To not discuss the Foxes would be tantamount to wilful neglect. However unfathomable, Claudio Ranieri’s men pose Arsenal’s biggest threat to the title. In a season where consistency is the most valuable commodity, these two sides boast it more than any other. Aside from Leicester, the one side with a longer unbeaten run than Arsenal currently is Bournemouth. Isn’t this season bloody brilliant?
What is more worrying for Arsenal’s closest rivals is the reinforcement of the theory that this side can play more than one way. Plan A remains a style based on quick interchanges, sharp passing and a dominance in possession, but plan B is just as effective when needed. On Monday evening, Wenger used it to perfection. City enjoyed 62.9% of the possession throughout, and made 266 more passes than their opponents. Yet the hosts were comfortable. So often the Gunners have fallen foul to compact, defensive sides despite boasting most of the ball, but now City join Bayern Munich in being Arsenalled this season. It will be interesting to see just how they approach Barcelona in the Champions League.

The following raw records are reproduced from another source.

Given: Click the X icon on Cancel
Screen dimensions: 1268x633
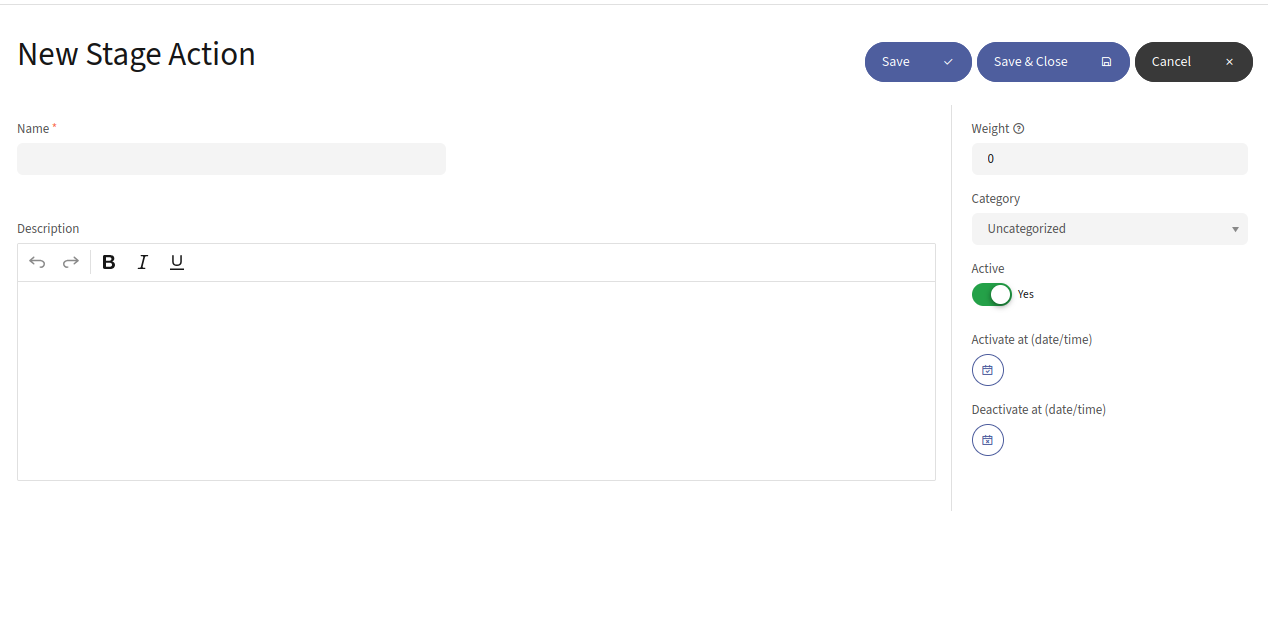Looking at the screenshot, I should point(1229,62).
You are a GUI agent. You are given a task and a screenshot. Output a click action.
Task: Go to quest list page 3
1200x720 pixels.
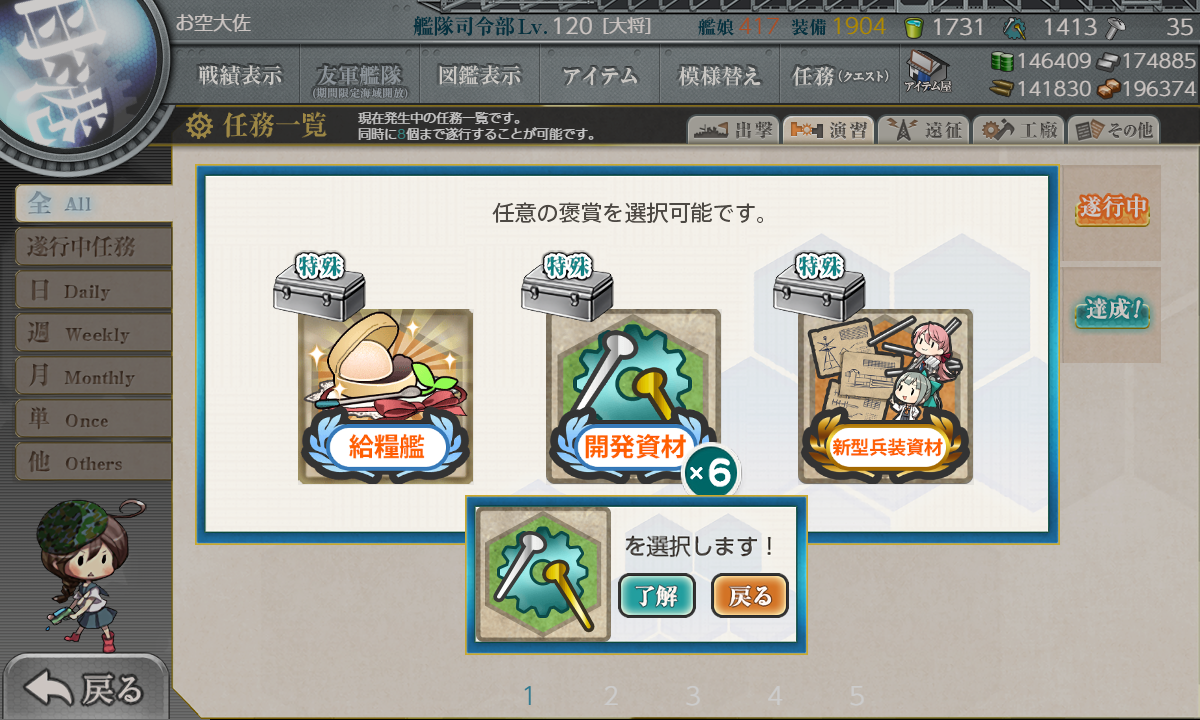tap(693, 696)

Another historic weakness which has prevented Arsenal winning the Premier League since 2004 has been their inability to beat their closest challengers. In 37 games against Chelsea, Manchester City, Manchester United and Tottenham since the start of the 2010/11 season, the Gunners have won 10, drew nine and lost 18. This season alone, they have beaten City 2-1, United 3-0, and drew with Spurs. One obvious anomaly marrs such a record, but as good as Wenger’s calendar year has been, defeat to Jose Mourinho is unavoidable.
The most impressive facet of this victory must be the manner in which Arsenal defended their lead against adversity. They controlled most of the game from a winning scoreline, before the most Yaya Toure finish imagineable promised a typical collapse in front of a baying home support. Typical mentally weak Arsenal, failing at the first sign of pressure.
Except they didn’t. Against a City onslaught, Arsenal stood firm. They defended as a team, and repelled a resurgent City. The sight of Giroud completing inch-perfect slide tackles in his own area will have struck as much fear as joy into the hearts of the Arsenal faithful, but it encapsulated just how different this feels for the Gunners. There is a togetherness, a unity, a consistency that rarely emanates until the second half of the season, until it is a campaign too late to rescue. There is a feeling, be it within the club or amongst the neutral, that this is finally Arsenal’s year. Mind you, we’ve been here before.
Arsenal’s starting XI on Monday comprised £105.3million worth of talent; City boasted a bench worth £111million, and a starting line-up with a transfer value of over £270million. But Arsenal were never the underdogs heading into this fixture. Where a clash against a fellow title challenger usually signals the end of their hopes, this was a chance Arsenal relished. The gap between the two sides is now four points, but the swing in momentum represent the biggest victory.
But this offers an altogether new opportunity for Wenger. The funds are there to strengthen this side heading into the January transfer window, and the Frenchman has no excuse not to spend. Wenger’s admittance that his side “are short” due to injuries, and are “open-minded” about making signings represent a familiar promise, but one that is broken each year. An inability to bring in reinforcements this season would be unforgiveable. But as is the common theme, this feels like no typical Arsenal season; Wenger seems to finally realise the importance of upgrading, even if it is as the expense of his precious cohesion.
In a Premier League season where Leicester are top by two points after 17 games, Crystal Palace and Watford are pushing for the Champions League places, and Chelsea are battling relegation, the strangest outcome could be a conclusion in which Arsenal lift the trophy. Just as victory over City last January precipitated a run of form which saw them rise into the Champions League places, this win could be of utmost importance come May.